Когда с вами Бог. Воспоминания (Голицына) - страница 193

Когда мы еще были в Москве, Экстрант приглашал Лапа навестить его в Швеции, когда он попадет за границу, дал ему свой адрес. Мы тогда в Дрездене долго обсуждали вопрос, ехать ему или нет, и решили, что нет. В основном из-за денег, которых у нас было мало, и было неясно, удастся ли Лапу получить работу в Англии. Мы тогда сообща составили письмо Экстранту, в котором Лап выражал сожаление, что не смог воспользоваться его любезным приглашением, без объяснения причины, так как тот наверняка предложил бы заплатить за дорогу. Время шло. Нужно было ехать дальше и снова расставаться, неизвестно насколько. Засиживаться было некогда. Нас ожидало свидание с Тюрей и Ловсиком, с дядей Сашей и Вавами, и я надеялась найти там письмо от Гунчика, с которым я условилась писать на их адрес с помощью Филибустера. Тяжело было расставаться, особенно в такую ответственную минуту в твоей жизни. Нина мне нравилась, но я ее слишком мало знала, чтобы быть уверенной, что она не окажется повторением своей сестры Маруси. С Фугой мы снова расставались надолго, поскольку не знали, как сложится наша дальнейшая жизнь. Однако я глубоко верила, что Господь не оставит и все устроит к лучшему, и я снова поручила Ему всех вас. Мы с Лапом уехали к вечеру через Голландию. Провожать нас пришел Ванька. Лапушка был с ним любезен, а я сделала каменное лицо. Это было 20 ноября.
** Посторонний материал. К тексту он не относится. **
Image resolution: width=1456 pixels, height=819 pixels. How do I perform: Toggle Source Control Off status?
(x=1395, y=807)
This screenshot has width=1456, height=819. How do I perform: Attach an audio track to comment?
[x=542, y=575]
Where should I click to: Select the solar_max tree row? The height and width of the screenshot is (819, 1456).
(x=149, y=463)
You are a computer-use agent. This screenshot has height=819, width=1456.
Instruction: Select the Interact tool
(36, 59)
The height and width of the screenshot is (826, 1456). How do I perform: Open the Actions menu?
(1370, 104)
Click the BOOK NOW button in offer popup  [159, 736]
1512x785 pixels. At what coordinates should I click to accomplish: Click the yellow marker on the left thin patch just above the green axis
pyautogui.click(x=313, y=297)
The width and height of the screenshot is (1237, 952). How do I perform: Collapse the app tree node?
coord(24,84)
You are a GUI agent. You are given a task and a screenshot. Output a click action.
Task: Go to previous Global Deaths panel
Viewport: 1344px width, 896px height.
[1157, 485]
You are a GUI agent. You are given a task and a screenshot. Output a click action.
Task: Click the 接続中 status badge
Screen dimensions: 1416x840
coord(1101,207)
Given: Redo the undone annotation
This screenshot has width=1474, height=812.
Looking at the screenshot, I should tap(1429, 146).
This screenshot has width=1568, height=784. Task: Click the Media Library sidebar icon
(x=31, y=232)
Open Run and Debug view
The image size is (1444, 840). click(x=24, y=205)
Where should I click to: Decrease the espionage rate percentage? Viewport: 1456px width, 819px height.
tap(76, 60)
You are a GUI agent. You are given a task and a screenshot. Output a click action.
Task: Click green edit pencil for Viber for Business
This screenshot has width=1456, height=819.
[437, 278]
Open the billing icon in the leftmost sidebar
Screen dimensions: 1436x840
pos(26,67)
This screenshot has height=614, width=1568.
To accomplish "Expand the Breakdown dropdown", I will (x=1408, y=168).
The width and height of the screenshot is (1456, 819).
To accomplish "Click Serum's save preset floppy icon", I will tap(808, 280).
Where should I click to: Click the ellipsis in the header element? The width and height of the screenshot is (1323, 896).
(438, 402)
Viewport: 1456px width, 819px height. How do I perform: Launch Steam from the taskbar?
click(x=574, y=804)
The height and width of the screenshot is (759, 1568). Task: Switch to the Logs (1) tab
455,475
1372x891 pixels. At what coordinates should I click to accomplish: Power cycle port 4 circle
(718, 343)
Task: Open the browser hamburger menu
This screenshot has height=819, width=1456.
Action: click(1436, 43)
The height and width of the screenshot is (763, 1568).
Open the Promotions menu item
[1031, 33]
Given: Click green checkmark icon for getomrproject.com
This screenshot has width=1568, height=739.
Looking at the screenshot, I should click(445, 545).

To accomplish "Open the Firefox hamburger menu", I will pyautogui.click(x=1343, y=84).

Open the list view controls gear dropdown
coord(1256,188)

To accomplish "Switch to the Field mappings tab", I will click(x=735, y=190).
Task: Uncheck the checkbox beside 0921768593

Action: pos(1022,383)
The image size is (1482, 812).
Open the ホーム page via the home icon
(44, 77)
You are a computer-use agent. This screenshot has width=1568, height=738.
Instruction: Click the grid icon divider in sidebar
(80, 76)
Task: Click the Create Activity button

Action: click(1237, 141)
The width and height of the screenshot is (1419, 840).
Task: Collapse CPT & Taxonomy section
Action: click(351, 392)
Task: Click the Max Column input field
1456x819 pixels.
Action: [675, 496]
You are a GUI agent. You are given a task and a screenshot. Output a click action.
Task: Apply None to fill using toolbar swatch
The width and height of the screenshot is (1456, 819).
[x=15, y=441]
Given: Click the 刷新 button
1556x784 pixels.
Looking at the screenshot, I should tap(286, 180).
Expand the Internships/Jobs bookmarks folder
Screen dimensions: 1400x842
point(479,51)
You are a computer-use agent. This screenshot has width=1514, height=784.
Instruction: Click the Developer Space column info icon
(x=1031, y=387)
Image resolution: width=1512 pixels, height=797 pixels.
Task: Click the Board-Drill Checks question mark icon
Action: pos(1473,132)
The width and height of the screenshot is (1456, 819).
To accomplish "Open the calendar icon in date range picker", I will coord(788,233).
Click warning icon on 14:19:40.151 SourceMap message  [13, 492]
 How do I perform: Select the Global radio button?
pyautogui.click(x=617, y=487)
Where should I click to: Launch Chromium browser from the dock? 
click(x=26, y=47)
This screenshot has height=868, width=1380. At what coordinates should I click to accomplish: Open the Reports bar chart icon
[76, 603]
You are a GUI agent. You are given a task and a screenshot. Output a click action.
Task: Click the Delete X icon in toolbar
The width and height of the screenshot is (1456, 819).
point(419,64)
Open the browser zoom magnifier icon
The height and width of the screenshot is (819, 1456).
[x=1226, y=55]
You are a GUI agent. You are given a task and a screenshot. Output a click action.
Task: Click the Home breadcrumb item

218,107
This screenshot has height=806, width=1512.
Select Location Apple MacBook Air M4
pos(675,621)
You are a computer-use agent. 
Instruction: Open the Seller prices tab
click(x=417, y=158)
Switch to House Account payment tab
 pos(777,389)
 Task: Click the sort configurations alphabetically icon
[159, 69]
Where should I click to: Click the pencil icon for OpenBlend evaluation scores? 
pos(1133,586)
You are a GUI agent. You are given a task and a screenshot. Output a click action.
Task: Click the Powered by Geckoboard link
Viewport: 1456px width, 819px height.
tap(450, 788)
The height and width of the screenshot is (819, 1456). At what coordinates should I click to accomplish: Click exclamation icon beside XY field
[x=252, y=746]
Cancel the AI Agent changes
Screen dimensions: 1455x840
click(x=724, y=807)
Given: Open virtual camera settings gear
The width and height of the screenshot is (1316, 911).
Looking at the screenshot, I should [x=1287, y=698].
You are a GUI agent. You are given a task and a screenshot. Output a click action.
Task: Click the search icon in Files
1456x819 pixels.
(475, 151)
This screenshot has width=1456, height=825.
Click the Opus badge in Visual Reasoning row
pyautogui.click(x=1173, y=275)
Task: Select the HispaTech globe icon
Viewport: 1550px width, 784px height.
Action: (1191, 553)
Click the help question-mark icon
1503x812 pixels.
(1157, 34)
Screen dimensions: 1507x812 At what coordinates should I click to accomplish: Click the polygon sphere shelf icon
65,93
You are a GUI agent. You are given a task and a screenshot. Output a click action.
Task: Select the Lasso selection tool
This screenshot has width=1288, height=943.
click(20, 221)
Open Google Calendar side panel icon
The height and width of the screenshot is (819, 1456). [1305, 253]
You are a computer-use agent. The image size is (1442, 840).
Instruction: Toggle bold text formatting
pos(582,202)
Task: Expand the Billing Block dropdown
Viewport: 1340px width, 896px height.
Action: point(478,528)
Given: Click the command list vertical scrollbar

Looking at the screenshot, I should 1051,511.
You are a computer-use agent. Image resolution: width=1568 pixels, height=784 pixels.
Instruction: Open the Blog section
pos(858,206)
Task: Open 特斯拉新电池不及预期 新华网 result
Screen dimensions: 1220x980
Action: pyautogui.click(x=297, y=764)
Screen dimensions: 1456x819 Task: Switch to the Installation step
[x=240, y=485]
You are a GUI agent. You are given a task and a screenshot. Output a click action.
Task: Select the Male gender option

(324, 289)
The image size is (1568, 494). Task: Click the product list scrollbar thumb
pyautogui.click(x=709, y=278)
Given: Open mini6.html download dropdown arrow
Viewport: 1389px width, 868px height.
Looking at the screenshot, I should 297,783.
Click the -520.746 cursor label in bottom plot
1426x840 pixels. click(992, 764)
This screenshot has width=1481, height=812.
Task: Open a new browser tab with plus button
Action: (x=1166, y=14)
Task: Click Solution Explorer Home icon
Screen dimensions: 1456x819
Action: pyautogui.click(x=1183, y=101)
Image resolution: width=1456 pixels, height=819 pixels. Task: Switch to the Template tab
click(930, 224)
Мы списались с Вавами,[214] которые предложили нам остановиться у них в Чессингтоне, который прозвали Чесней. До Лондона добрались вечером. Было совсем темно. На таможне нас задержали надолго из-за наших совдеповских паспортов, которые мы поменяли потом на нансеновские. В Лондоне, на вокзале Виктория, нас встретил дядя Саша с тетей Марой.[215]

После первых объятий я им представилась как акушерка Абрамова, так как мой наряд был совсем не нарядным. Тетя Мара вообразила, что я выехала из Совдепии как акушерка. Вава приехал на своем автомобиле и отвез нас к себе. Мы расстались с тетей и дядей, пообещав увидеться при первом удобном случае. По дороге Вава нас расспрашивал обо всем. Когда мы въехали в аллею, ведущую к дому, он сказал нам, что мы уже дома. У подъезда нас ждала Катя. Дети уже спали. Все казалось таким необычным. Нас накормили и отвели в комнаты с пожеланием выспаться. Когда мы спросили, где Тюря, нам сказали, что ей дали знать о приезде. Обливанка[216] принесла мне керосиновую печурку. Вава показал нам ванну и сказал, что нужно запираться, так как «каждая капля слышна».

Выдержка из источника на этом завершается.